━━ Input records ━━

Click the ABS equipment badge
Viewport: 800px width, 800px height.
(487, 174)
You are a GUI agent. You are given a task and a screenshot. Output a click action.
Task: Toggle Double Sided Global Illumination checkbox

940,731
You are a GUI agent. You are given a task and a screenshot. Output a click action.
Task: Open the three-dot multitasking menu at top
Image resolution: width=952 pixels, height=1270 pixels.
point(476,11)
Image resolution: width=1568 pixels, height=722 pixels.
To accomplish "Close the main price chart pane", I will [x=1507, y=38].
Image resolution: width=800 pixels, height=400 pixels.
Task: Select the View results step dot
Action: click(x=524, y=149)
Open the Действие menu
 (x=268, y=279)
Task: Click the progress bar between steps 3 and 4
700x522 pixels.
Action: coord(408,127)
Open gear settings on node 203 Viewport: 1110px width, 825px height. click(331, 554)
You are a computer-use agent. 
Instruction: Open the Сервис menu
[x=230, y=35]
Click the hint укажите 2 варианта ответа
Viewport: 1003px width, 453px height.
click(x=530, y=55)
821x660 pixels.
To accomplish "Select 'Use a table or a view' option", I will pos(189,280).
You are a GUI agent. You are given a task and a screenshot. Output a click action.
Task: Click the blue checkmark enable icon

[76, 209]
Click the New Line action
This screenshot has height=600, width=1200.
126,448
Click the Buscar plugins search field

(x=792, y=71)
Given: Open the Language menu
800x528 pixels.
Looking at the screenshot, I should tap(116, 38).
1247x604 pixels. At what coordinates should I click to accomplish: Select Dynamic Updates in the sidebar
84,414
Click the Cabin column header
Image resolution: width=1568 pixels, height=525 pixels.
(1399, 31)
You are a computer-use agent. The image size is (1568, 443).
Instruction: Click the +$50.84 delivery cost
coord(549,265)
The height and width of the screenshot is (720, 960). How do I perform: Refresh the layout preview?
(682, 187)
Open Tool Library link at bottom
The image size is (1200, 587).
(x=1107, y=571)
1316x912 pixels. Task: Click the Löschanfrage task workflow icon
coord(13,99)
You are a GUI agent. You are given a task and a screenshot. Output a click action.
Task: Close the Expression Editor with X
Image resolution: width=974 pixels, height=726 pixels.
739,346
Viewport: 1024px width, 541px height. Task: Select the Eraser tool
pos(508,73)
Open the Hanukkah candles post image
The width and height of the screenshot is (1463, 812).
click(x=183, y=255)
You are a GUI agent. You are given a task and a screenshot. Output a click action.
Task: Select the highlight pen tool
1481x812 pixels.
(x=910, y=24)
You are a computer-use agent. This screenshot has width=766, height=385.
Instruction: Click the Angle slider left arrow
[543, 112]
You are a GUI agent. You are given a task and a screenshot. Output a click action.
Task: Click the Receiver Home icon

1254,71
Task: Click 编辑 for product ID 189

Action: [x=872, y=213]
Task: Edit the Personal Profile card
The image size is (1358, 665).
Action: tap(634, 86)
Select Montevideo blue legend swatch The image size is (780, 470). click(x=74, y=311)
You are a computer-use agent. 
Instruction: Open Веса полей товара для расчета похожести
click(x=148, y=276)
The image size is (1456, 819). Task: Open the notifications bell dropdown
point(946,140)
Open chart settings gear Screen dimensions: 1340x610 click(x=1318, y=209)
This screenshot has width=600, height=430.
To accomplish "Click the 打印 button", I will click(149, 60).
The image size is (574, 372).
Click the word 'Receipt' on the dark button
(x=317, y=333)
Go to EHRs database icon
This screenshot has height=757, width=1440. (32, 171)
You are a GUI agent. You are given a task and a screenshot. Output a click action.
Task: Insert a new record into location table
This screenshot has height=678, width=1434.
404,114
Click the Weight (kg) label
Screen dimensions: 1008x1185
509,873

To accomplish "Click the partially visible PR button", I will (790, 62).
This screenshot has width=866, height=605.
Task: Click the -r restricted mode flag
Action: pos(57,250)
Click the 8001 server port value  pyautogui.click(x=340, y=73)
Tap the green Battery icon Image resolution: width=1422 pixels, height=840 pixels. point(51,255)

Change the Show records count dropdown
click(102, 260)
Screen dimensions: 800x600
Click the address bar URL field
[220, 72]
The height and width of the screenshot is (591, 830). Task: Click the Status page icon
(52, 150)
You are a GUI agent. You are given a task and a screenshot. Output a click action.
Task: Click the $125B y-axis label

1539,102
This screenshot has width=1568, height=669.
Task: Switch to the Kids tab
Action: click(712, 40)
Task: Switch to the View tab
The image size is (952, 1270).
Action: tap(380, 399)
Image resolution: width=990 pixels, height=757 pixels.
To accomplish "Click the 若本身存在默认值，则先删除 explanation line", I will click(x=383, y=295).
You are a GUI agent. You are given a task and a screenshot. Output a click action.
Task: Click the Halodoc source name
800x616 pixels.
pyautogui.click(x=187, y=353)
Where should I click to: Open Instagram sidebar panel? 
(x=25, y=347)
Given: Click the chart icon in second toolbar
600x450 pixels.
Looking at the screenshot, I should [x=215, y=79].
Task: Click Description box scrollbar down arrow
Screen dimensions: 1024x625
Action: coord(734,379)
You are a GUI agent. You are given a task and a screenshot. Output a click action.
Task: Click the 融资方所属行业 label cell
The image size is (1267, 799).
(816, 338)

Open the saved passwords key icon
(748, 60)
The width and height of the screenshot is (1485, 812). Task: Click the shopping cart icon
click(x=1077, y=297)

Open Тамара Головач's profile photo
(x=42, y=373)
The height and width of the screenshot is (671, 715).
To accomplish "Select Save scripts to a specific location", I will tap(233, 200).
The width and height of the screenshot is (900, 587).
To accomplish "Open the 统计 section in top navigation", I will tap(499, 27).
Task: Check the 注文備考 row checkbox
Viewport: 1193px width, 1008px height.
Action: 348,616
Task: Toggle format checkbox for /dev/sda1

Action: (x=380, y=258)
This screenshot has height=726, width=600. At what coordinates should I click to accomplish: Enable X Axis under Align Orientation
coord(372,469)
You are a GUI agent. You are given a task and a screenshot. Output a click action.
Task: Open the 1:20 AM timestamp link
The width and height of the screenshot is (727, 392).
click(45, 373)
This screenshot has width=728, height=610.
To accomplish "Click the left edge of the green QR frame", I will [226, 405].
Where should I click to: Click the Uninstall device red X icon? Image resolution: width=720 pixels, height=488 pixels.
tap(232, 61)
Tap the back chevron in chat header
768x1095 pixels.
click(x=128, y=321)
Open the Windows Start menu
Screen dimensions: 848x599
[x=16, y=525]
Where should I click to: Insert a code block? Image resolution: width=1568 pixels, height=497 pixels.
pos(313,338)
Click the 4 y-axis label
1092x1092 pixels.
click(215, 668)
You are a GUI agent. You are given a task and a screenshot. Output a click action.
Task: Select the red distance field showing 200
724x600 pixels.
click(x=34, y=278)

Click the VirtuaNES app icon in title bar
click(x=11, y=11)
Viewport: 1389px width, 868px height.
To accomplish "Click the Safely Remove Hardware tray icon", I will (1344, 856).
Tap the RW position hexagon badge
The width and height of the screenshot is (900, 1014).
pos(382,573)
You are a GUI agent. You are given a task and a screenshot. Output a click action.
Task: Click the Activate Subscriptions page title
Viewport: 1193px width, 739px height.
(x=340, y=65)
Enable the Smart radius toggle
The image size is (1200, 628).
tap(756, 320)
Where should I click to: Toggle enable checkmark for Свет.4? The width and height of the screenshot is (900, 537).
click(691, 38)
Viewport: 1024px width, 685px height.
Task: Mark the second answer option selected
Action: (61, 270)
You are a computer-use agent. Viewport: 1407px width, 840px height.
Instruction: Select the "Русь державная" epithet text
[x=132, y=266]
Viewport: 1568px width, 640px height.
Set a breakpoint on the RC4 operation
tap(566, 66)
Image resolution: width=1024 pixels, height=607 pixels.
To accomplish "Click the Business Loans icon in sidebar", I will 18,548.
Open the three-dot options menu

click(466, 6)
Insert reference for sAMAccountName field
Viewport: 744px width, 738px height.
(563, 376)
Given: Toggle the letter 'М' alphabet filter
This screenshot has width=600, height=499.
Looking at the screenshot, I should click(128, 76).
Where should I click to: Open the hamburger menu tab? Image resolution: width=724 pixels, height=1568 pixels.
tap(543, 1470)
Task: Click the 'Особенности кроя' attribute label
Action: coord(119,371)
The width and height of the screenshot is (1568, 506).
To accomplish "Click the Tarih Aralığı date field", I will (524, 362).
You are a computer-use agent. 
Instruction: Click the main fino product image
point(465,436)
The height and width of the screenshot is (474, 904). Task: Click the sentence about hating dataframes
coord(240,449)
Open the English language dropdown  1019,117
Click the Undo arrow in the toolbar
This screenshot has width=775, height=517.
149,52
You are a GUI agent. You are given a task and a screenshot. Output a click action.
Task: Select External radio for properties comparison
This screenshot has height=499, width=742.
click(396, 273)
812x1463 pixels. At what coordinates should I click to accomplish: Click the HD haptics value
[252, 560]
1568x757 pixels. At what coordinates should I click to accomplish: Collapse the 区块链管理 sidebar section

━━━

For the material above, reproduce exactly the lines from the line with "Open chart settings" to the line with "Click the 8001", inclusive, and exclude all others.

Reply:
Open chart settings gear Screen dimensions: 1340x610 click(x=1318, y=209)
This screenshot has width=600, height=430.
To accomplish "Click the 打印 button", I will click(149, 60).
The image size is (574, 372).
Click the word 'Receipt' on the dark button
(x=317, y=333)
Go to EHRs database icon
This screenshot has height=757, width=1440. (32, 171)
You are a GUI agent. You are given a task and a screenshot. Output a click action.
Task: Insert a new record into location table
This screenshot has height=678, width=1434.
404,114
Click the Weight (kg) label
Screen dimensions: 1008x1185
509,873

To accomplish "Click the partially visible PR button", I will (790, 62).
This screenshot has width=866, height=605.
Task: Click the -r restricted mode flag
Action: pos(57,250)
Click the 8001 server port value  pyautogui.click(x=340, y=73)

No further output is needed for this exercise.